[BEGIN Records for the exercise]

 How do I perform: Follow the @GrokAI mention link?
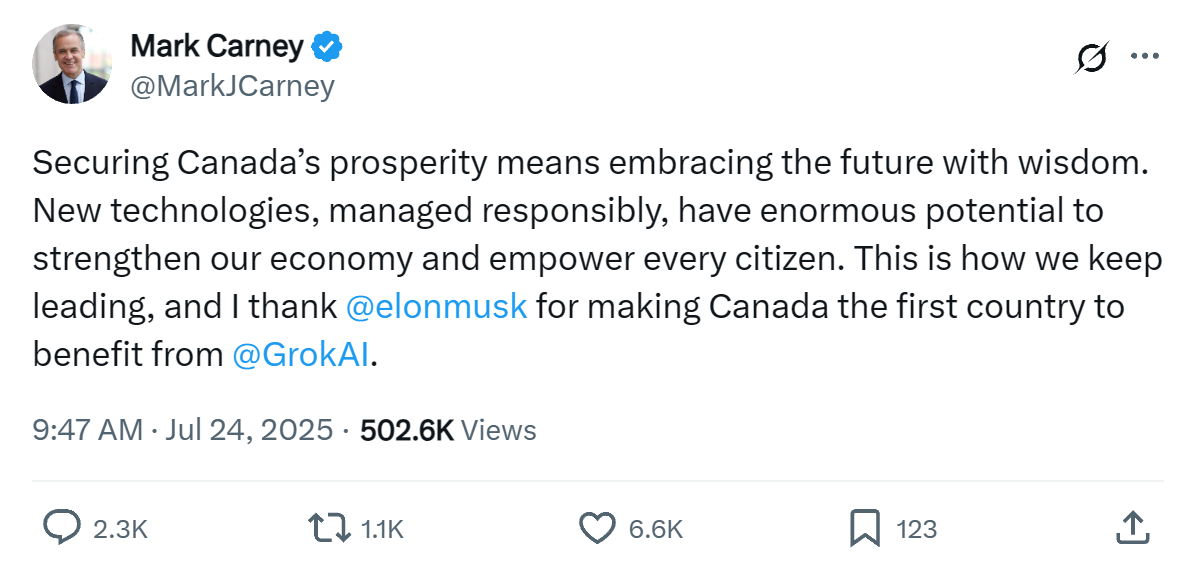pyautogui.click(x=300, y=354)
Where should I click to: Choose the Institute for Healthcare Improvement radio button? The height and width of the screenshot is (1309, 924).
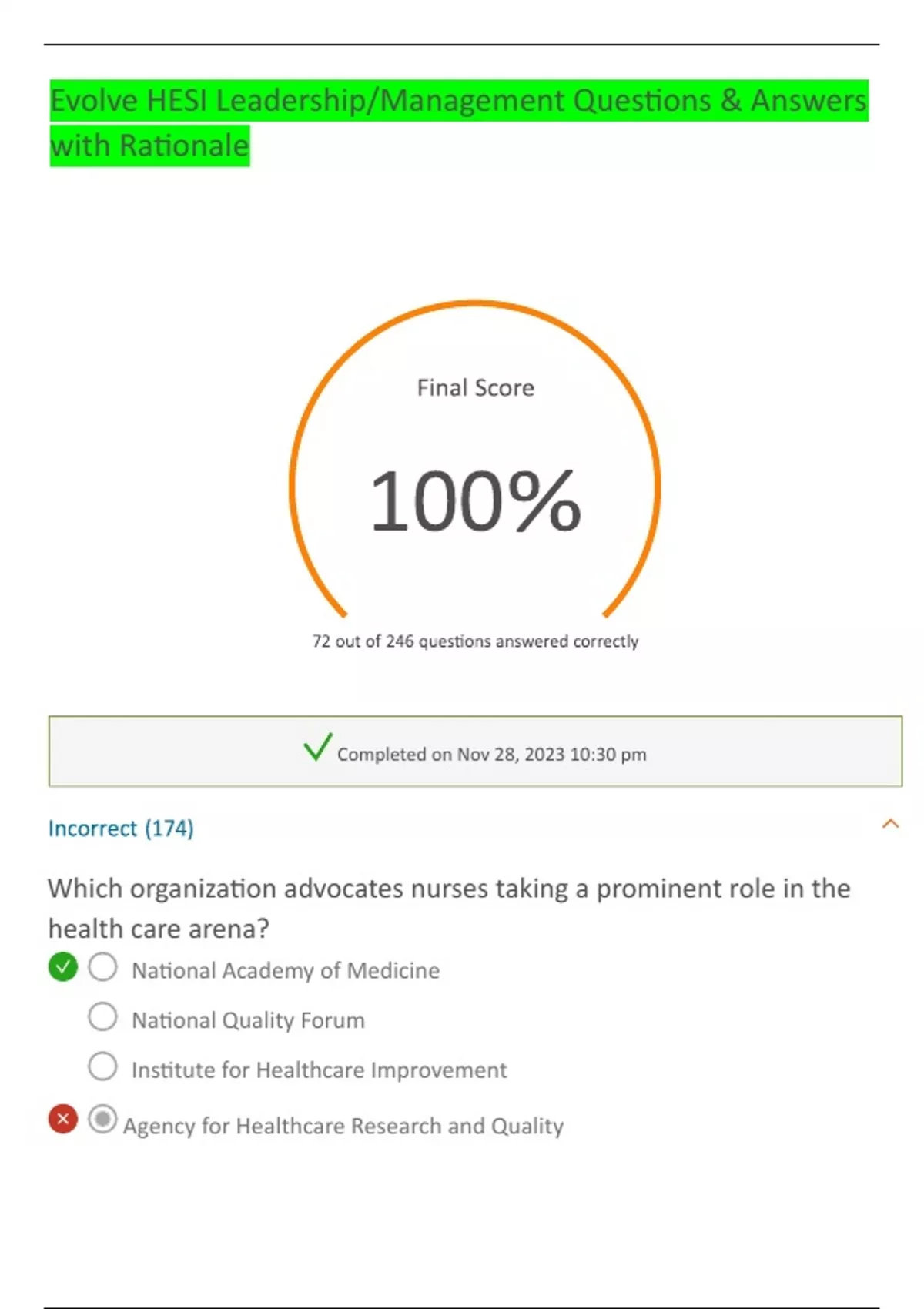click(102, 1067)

[END Records for the exercise]
[BEGIN Records for the exercise]

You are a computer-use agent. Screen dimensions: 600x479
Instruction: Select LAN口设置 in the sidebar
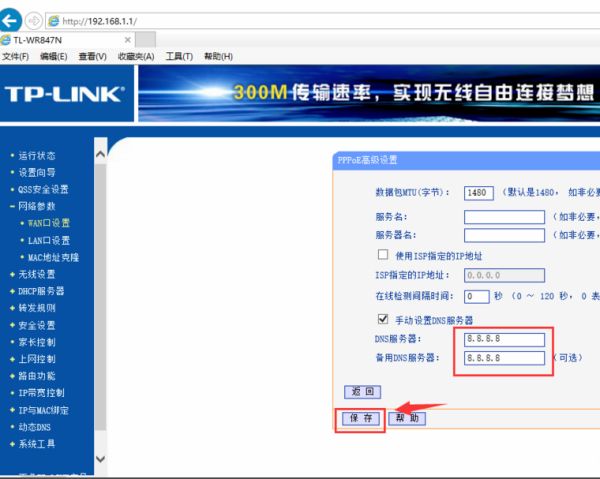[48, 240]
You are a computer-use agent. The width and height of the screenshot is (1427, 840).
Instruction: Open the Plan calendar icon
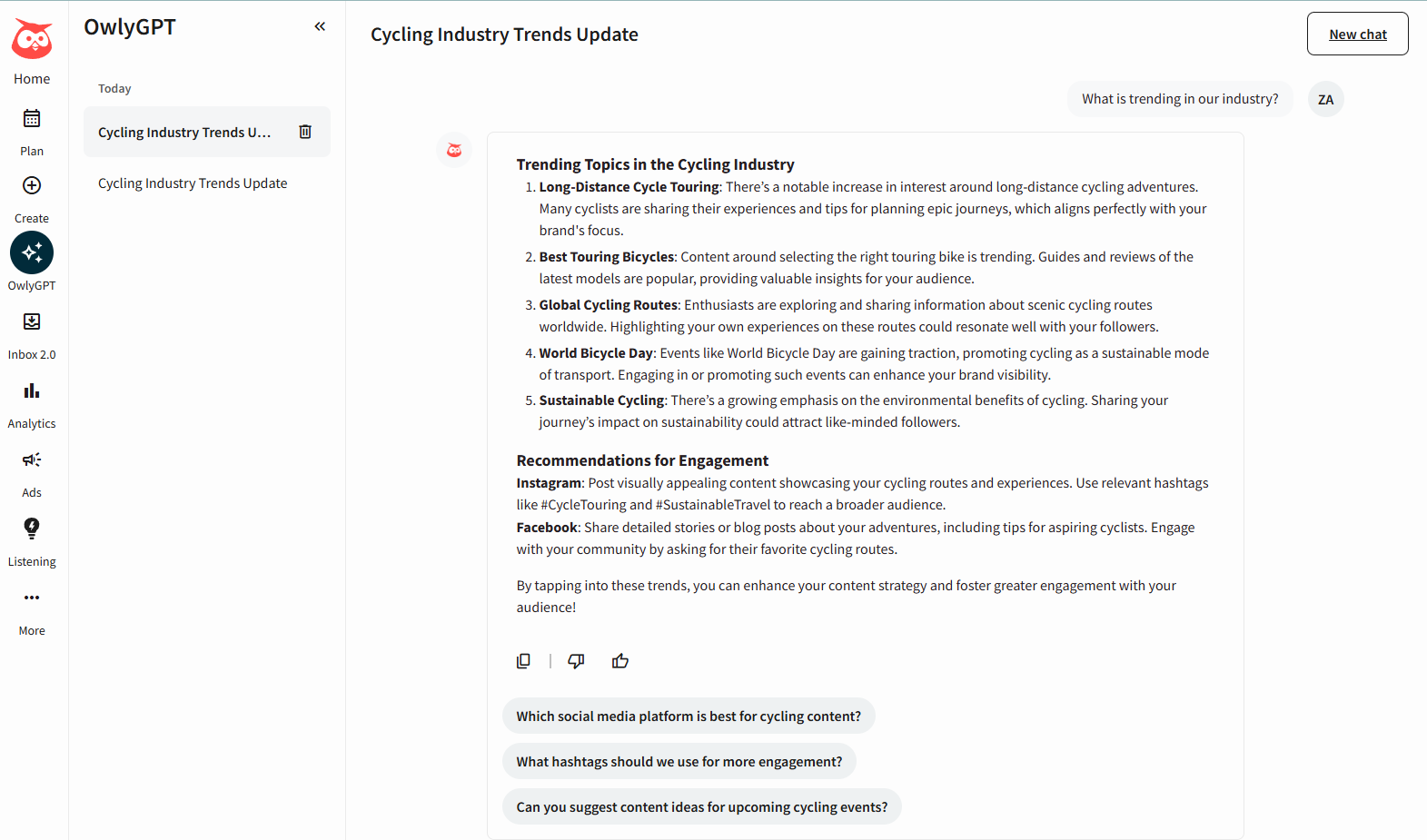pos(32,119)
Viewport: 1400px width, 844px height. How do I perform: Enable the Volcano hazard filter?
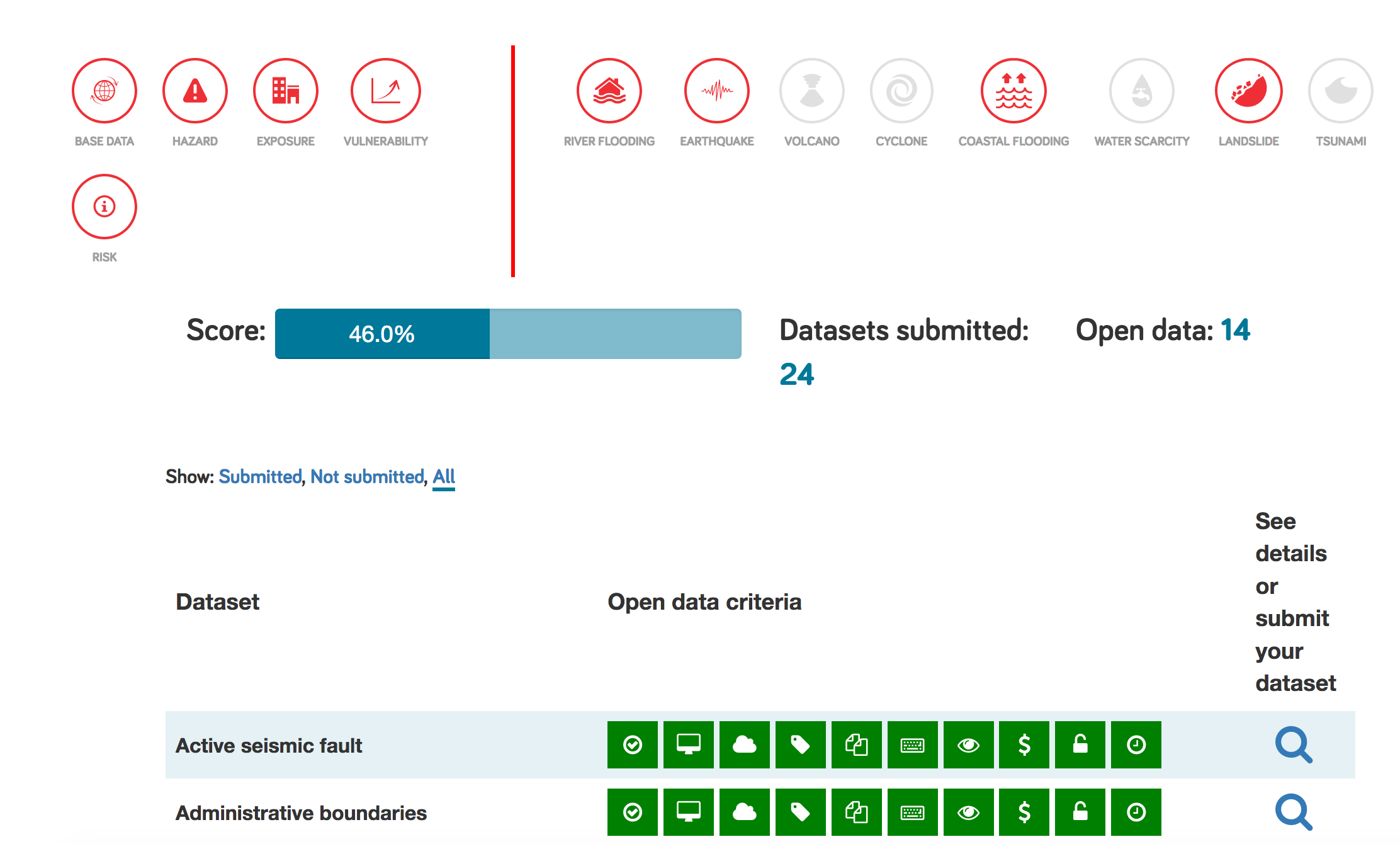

[END Records for the exercise]
[BEGIN Records for the exercise]

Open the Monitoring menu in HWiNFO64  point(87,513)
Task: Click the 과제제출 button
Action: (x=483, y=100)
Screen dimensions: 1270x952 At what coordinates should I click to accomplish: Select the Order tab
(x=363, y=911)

[END Records for the exercise]

Work instructions
Reproduce the rows from the line with "You are a computer-use agent. Screen" to the line with "Viewport: 1400px width, 844px", replacing "Instruction" with "Command" and keeping everything else the same. Leave the pictures out.

The result
You are a computer-use agent. Screen dimensions: 600x479
Command: Select LAN口设置 in the sidebar
[48, 240]
You are a computer-use agent. The width and height of the screenshot is (1427, 840).
Command: Open the Plan calendar icon
pos(32,119)
Viewport: 1400px width, 844px height. How do I perform: Enable the Volcano hazard filter?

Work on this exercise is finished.